[DATA PROVIDED]

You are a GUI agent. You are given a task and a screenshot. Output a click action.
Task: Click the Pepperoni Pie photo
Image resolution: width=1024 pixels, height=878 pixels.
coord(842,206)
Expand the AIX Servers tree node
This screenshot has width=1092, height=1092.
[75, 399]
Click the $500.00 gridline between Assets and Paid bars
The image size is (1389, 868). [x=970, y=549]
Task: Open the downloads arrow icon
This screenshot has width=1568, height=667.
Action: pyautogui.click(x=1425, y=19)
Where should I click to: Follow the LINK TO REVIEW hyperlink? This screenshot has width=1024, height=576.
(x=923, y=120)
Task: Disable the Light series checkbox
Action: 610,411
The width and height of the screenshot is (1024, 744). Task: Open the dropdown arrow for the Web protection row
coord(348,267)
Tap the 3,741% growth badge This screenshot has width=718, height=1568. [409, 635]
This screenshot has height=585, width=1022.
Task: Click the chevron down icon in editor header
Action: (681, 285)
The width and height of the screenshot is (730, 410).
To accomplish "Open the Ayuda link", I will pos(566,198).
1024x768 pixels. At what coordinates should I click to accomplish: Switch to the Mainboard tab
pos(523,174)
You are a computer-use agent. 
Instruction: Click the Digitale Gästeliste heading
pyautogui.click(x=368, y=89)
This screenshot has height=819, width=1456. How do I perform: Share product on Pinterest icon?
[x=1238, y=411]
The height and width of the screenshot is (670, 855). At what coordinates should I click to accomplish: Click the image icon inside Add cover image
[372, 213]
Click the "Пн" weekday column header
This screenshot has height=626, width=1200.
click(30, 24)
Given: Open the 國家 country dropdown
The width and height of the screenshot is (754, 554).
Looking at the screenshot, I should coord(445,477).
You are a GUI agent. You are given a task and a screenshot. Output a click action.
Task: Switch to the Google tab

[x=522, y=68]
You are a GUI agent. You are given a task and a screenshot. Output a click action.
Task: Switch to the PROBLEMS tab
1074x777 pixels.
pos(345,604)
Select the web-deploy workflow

[/DATA PROVIDED]

Using the entries above, give again exactly the lines from the line holding "Instruction: Click the" through the line holding "Given: Open the 國家 country dropdown". Include both end lines and nothing else.

Instruction: Click the Digitale Gästeliste heading
pyautogui.click(x=368, y=89)
This screenshot has height=819, width=1456. How do I perform: Share product on Pinterest icon?
[x=1238, y=411]
The height and width of the screenshot is (670, 855). At what coordinates should I click to accomplish: Click the image icon inside Add cover image
[372, 213]
Click the "Пн" weekday column header
This screenshot has height=626, width=1200.
click(30, 24)
Given: Open the 國家 country dropdown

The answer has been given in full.